Directions for this task: In the part of the material that opens with the line containing "Select the $218 total sales figure" and closes with the line containing "click(x=146, y=235)", swap "total sales figure" for "overall sales amount" and give those lines again with everything else unchanged. Leave the pictures out of your answer.

-------- Supplied entries

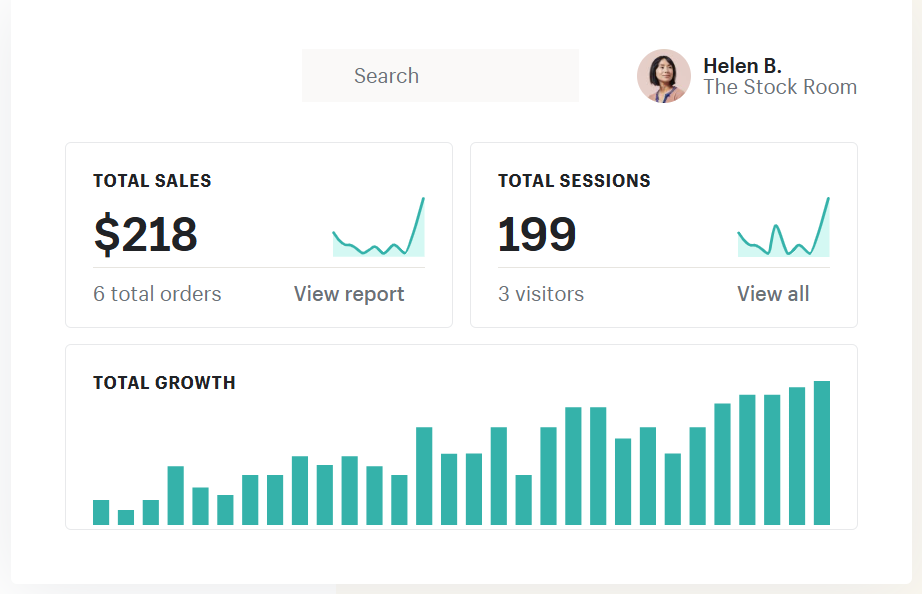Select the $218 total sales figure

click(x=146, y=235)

----------------
-------- Supplied entries

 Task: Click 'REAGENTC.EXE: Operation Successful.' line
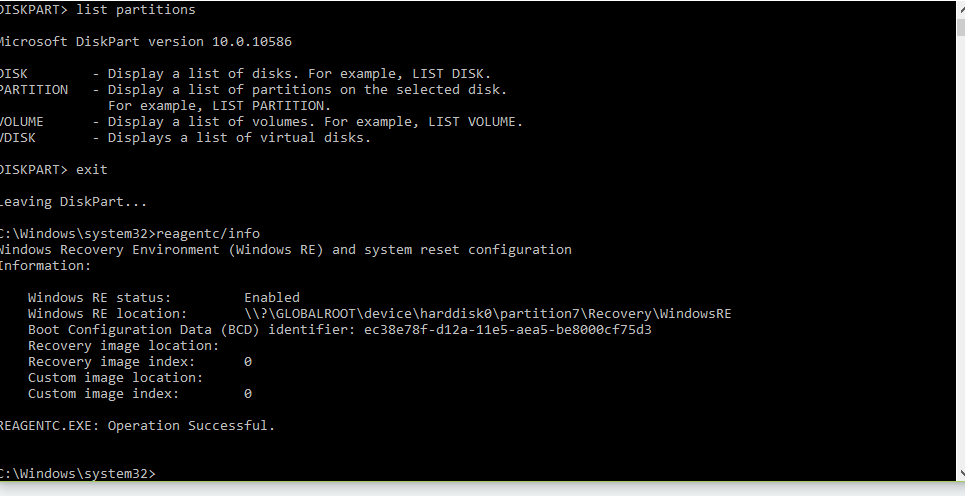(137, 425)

----------------
-------- Supplied entries

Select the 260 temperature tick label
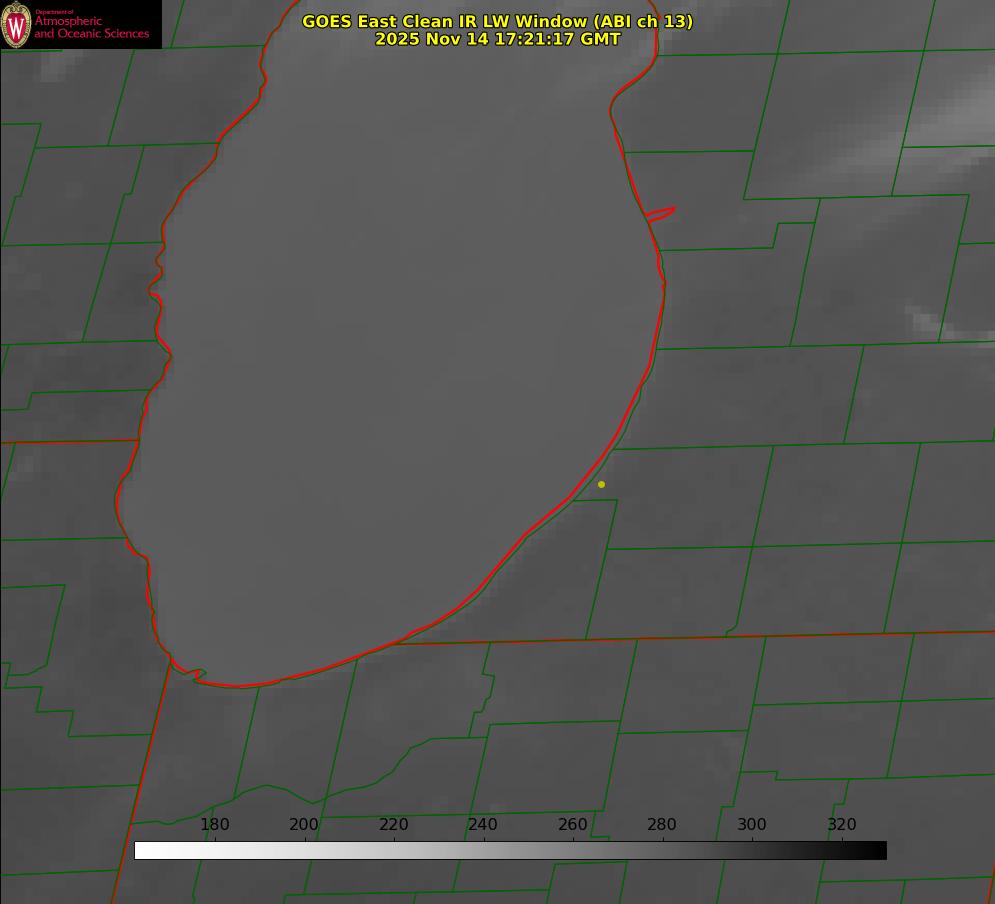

----------------

Response:
Select the $218 overall sales amount

click(x=146, y=235)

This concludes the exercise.